◆ **Reading text**
News Room - Steel Industry

Posted on 10 Mar 2016

China's overproduction dents Indian steel giants

India's prominent steelmakers are staring down steep losses after years at the top of the market, hammered by low-cost products streaming out of China.

Hard times

Tata Steel surged to sixth place in the global steel industry in 2007 upon acquiring Anglo-Dutch steelmaker Corus for $12 billion -- an auspicious start for the Indian company in Europe. In this highly symbolic deal, the U.K. saw one of its time-honored companies acquired by a business from its former colony.

But joy was not to last. Cheap steel from China began flooding the market soon after, leaving Tata's European unit drowning in red ink. Several rounds of layoffs slashed staff from over 40,000 to around 30,000. The steelmaker is now mulling selling off its European "long products" division, which makes such products as wires and steel bars and employs more than 4,000 people. Workers are concerned that even a complete withdrawal from the U.K. could be in the cards, Harish Patel of labor union Unite said in early March.

Many are laying blame for the endless restructuring on Tata Steel's management. The company must have been capable of heading off trouble with more investment in production, Patel fumed. Yet Chinese rivals have put up a stronger showing than officials at the company anticipated.

◆ **Data records**
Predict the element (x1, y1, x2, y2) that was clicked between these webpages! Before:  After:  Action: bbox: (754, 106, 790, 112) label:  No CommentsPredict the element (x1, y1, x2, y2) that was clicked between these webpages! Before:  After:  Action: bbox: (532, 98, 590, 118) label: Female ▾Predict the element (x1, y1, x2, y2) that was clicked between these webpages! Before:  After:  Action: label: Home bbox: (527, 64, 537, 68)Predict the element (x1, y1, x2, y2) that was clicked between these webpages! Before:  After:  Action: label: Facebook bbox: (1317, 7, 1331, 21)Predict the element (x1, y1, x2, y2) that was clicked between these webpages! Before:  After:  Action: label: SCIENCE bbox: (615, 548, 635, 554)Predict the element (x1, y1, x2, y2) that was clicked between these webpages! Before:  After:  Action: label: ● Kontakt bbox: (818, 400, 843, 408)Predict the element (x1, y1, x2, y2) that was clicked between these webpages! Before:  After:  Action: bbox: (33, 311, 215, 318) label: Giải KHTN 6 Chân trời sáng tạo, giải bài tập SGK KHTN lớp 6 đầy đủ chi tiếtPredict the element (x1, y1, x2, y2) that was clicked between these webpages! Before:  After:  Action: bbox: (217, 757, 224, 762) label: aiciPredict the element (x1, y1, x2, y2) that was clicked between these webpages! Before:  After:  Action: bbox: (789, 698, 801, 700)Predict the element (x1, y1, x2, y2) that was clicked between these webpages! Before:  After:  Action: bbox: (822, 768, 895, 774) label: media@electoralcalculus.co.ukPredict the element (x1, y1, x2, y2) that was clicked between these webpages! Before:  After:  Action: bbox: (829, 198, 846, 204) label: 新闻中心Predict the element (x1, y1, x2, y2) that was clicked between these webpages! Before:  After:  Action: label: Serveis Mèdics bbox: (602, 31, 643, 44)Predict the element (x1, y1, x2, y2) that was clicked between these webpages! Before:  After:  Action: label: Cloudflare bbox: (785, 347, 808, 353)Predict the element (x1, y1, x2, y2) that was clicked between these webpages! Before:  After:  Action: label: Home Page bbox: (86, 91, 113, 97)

◆ **Required action**
In the steel industry news item, what price did Tata Steel pay for Corus? The listing comes from a different source than the text.

◆ **Result below**
$12 billion